Leros, petite île de 53 km2 de l’archipel du Dodécanèse, abrite un asile psychiatrique depuis la fin des années 1950. Il avait été au cœur d’un scandale majeur de maltraitance de ses patients, au début des années 1990. «Après cette époque sombre pour Leros et grâce aux réformes lancées par le gouvernement grec et par l’Union européenne, les KOISPE ont vu le jour. La nôtre est la première de ce genre en Grèce», insiste Andreas Georgiou.
«Les réformes lancées il y a plus de 20 ans ont radicalement changé la prise en charge des patients, dans une volonté de désinstitutionnaliser les asiles», poursuit Giannis Loukas, psychiatre et ancien directeur du centre psychiatrique. «Les KOISPE comme celle de Leros font partie de ces évolutions», se félicite-t-il. Car «le gain thérapeutique est immense» pour les malades, note le psychiatre. Ceux-ci peuvent ainsi «travailler normalement et jouir des droits des salariés, au lieu de travailler au noir, comme cela s’est fait pendant longtemps à Leros et ailleurs en Grèce».
Si certains patients résident à l’hôpital psychiatrique, «une grande partie d’entre eux vivent dans des appartements sur l’île» pour une meilleure «intégration à la société. Un fait qui ne va pas forcément de soi en Grèce», précise le praticien. Une poignée d’entre eux est depuis parvenue à se réinsérer dans la plomberie à Leros ou dans l’hôtellerie à Rhodes.
«La coopérative résiste»
Outre le travail thérapeutique, «la coopérative participe à l’économie locale», explique à l’AFP Dimitris Hantzandonis, expert en économie sociale, qui a contribué à la création de la KOISPE du Dodécanèse. Le miel de la «Caserma», certifié ISO, peut ainsi être trouvé sur une grande partie des étals de l’île.

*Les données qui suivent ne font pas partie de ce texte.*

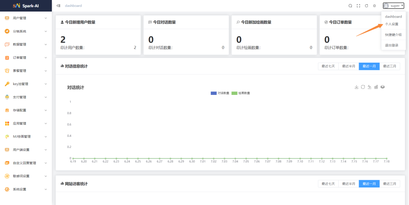Select 个人设置 from the user menu
Image resolution: width=409 pixels, height=205 pixels.
click(391, 24)
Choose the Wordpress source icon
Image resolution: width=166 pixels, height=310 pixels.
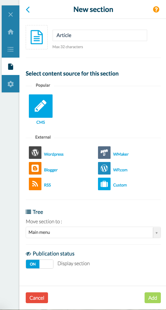[x=35, y=152]
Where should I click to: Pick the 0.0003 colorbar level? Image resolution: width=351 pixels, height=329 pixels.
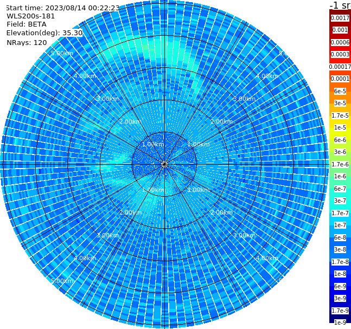(x=340, y=54)
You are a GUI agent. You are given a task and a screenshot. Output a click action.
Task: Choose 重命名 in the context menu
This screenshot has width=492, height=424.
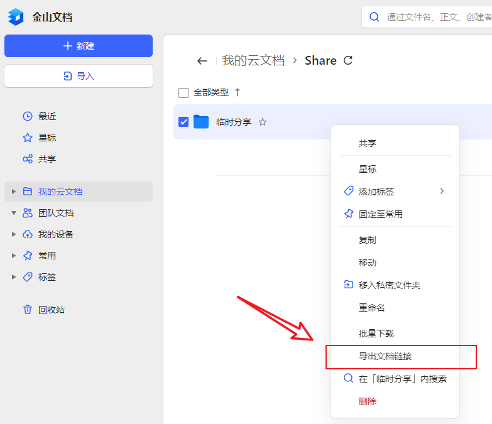(x=371, y=308)
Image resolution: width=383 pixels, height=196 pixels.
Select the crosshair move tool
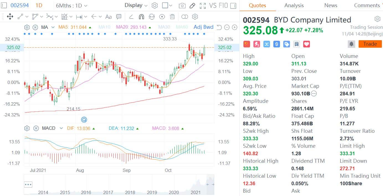pyautogui.click(x=10, y=17)
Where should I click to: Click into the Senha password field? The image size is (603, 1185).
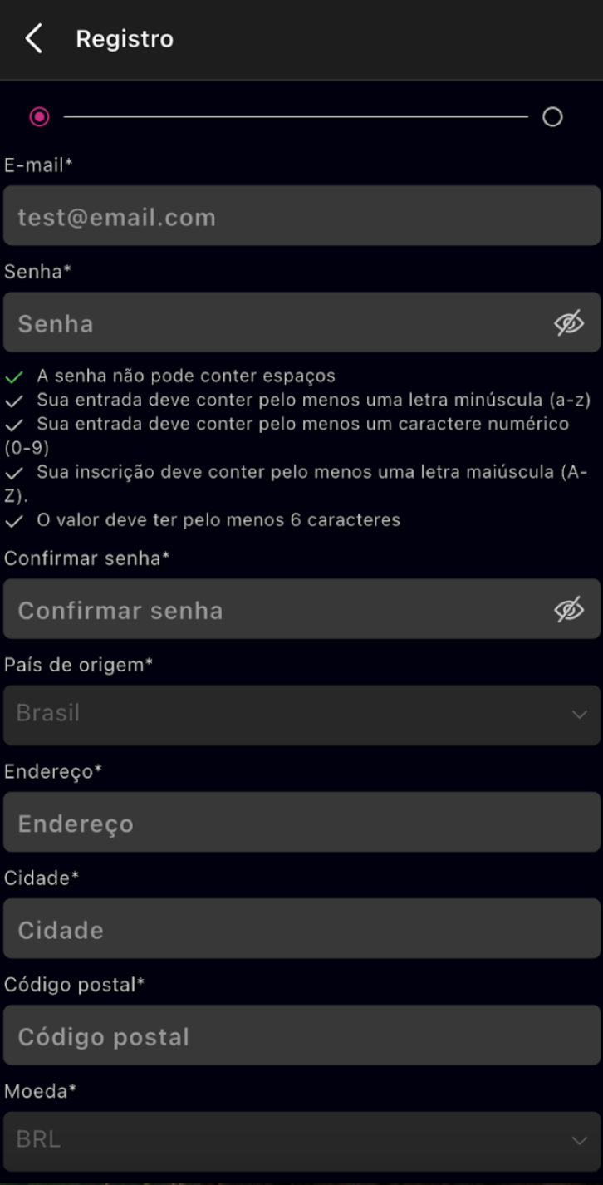(274, 323)
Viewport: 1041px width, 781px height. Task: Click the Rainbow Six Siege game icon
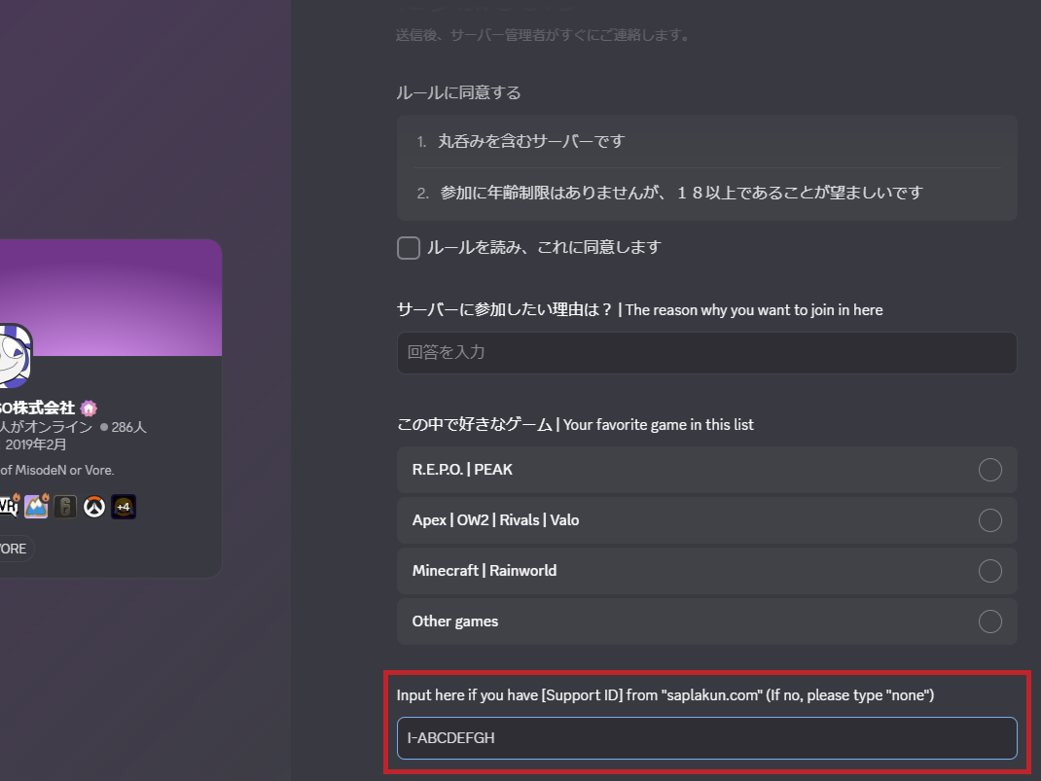click(x=65, y=507)
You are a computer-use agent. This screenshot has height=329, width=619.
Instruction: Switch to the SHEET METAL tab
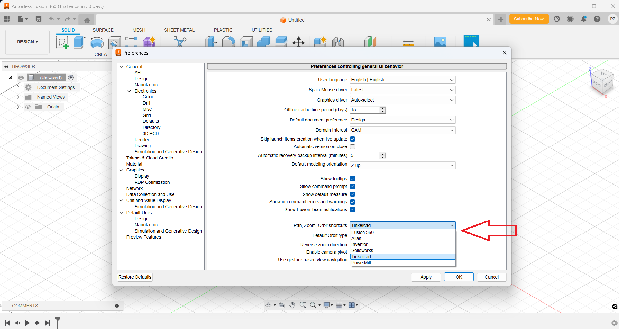[179, 30]
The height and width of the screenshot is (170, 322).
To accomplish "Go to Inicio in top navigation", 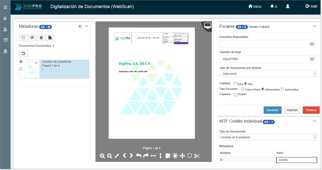I will tap(255, 6).
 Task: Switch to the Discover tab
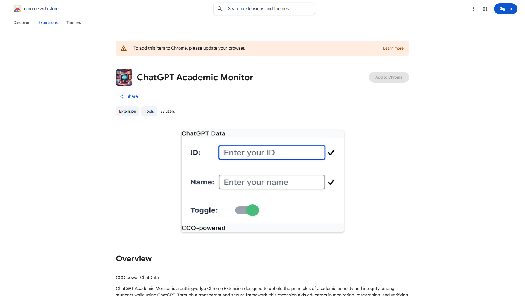pyautogui.click(x=21, y=22)
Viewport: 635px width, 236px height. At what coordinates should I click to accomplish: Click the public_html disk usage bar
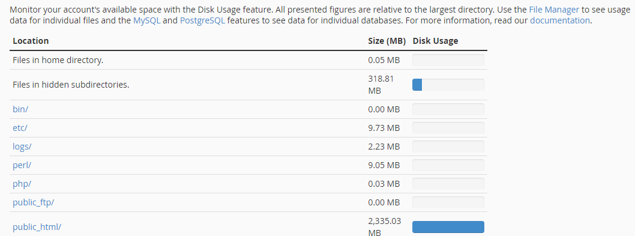448,227
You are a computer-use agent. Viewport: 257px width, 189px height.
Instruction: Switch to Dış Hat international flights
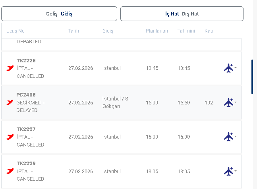(x=190, y=14)
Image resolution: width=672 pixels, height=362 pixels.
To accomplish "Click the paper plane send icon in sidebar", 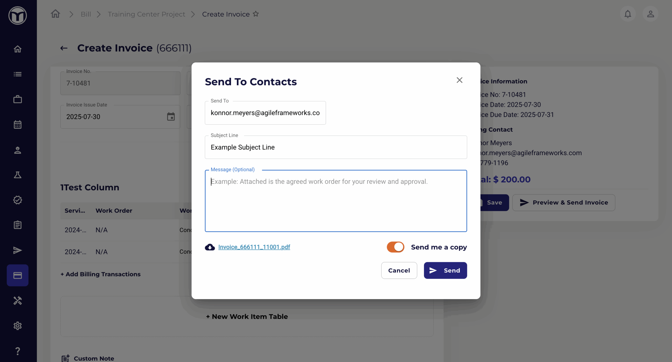I will (18, 250).
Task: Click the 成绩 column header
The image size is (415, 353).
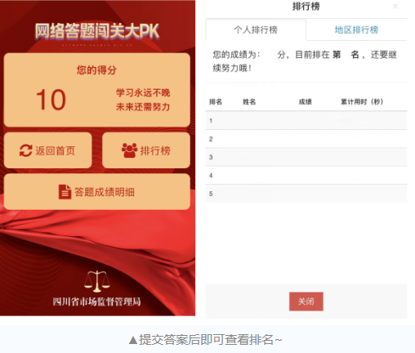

La structure reste cependant fragile au niveau de son financement. Dotée «d’un capital propre, constitué de parts sociales des coopérants, en plus des ventes de miel et des herbes», la coopérative a parfois des difficultés à «planifier une activité sur le moyen terme», explique ce docteur en économie.
Des financements publics contribuent certes à sa santé financière mais les versements ne sont pas réguliers et dépendent «du bon vouloir du ministère grec de la Santé», déplore M. Hantzandonis. Mais d’assurer: «malgré les difficultés, la coopérative résiste».